'Marriage saver' can't defend his homophobic argument

Yesterday, I wrote a post about the National Organization for Marriage helping to peddle some hogwash written by syndicated columnist Michael McManus. The piece, Why One Should Oppose Gay Marriage, was full of the usual anti-gay distortions and misdirections.

In one passage, McManus claimed that gay marriage was a bad idea because of the so-called promiscuity of gay men. To accomplish this, he compared two studies. However, the studies in question were decades apart (1978 and 1997) and talked about two different dynamics - i.e. single gay men vs. married heterosexual couples.

And in another passage, he freely cited the bad research of one John R. Diggs, even going so far as pulling out the "gays have a short lifespan" lie.

The point of my column was to show the duplicity of the National Organization for Marriage. At the same time the organization tries to pass itself off as a so-called "defender of marriage," it is openly pushing homophobic propaganda.

However, as a sidebar, I took the liberty of emailing McManus. McManus, by the way, heads a group called Marriage Savers. The organization supposedly devises ways for heterosexual couples to have successful marriages.
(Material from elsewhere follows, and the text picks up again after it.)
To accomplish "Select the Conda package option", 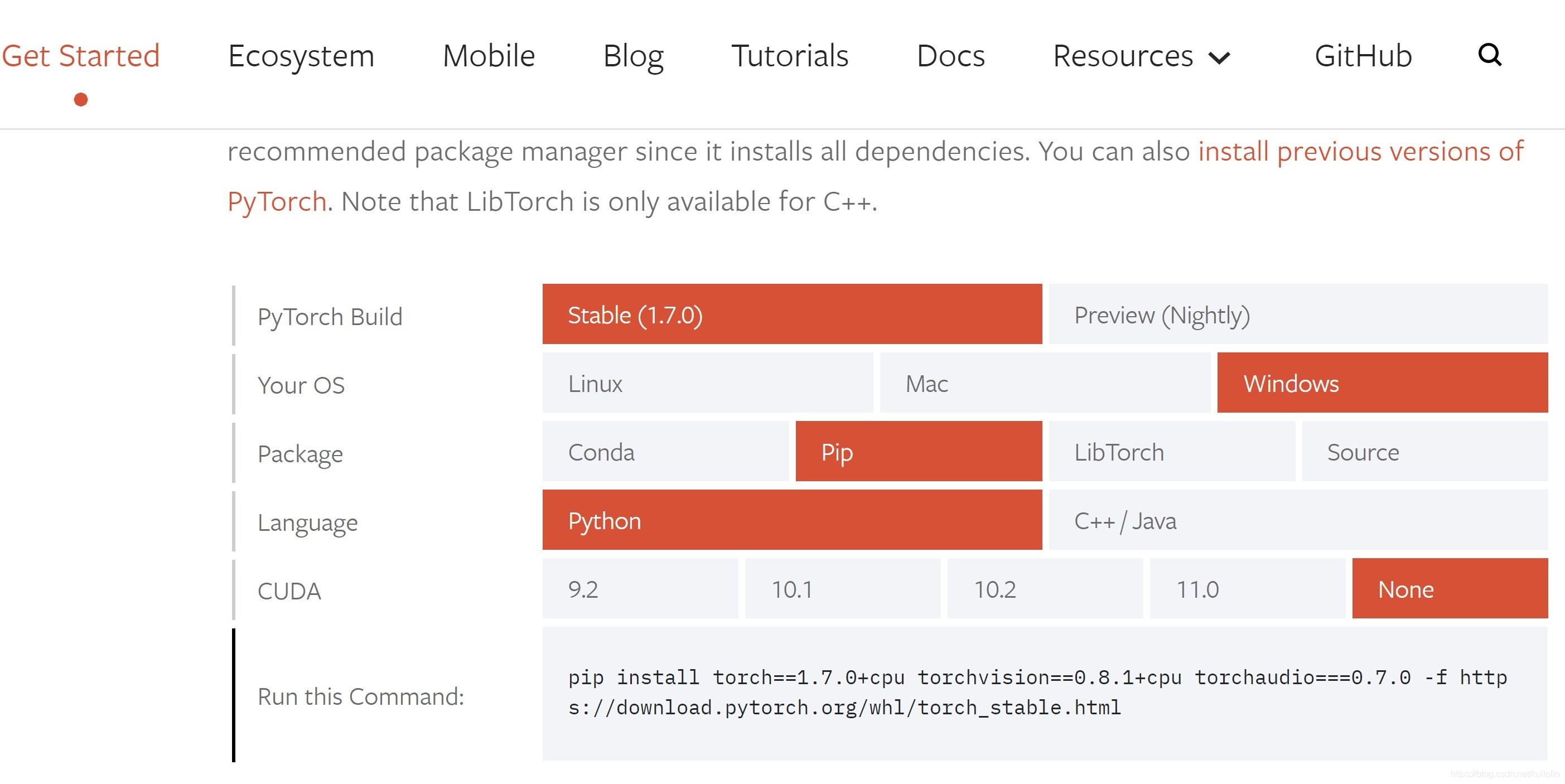I will pyautogui.click(x=665, y=451).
Let's hope McManus is more successful at this than he is at explaining his mess. The following is a short email exchange I had with him:

Me - Dear Mr. McManus, I know that you think you are operating in the body of Christ, but lies and deception have no place in the body of Christ. See to yourself before you condemn members of the lgbt community. Editor's note - I also attached my entire post pointing out the errors in his piece.

McManus - Dear Sir:

I notice you did not question my data that homosexuals are really not interested in marriage. How do you explain the fact there have been only 5,000 gay marriages in Mass. after more than 5 years, many of which were from out-of-state gays, as I understand it. But even if all were from Mass. that is only about 10% of the gay population.

Why should the nature of marriage, as practiced for 5,000 years, be changed for such a tiny sliver of people, who are not even interested in fidelity? Or marriage?

Me - The reason why I didn't question your Massachusetts information is because your other citations were so flawed that I didn't bother. If you are citing other studies in an inaccurate manner, then how can anyone have any credibility in what you said regarding Massachusetts?

That being the case, would you care to address the flaws which I found in your piece, particularly you making a comparison of married heterosexual couples vs. unmarried gay men from two different studies decades apart?

Strangely enough, McManus didn't get back with me on this point.

What's with these so-called "protect marriage" types anyway?  They seem to be always throwing  all sorts of erroneous arguments against gay marriage against the wall and expecting everyone to go for the one which may stick while ignoring their other inaccuracies; inaccuracies which always tends to refute their entire premise.

It's almost as if these folks think that they not only have a divine right to choose who gets married, but also a divine right to have their distortions ignored.

Sorry but no one has that right, especially those who are always implying that their beliefs places them on the right hand of God.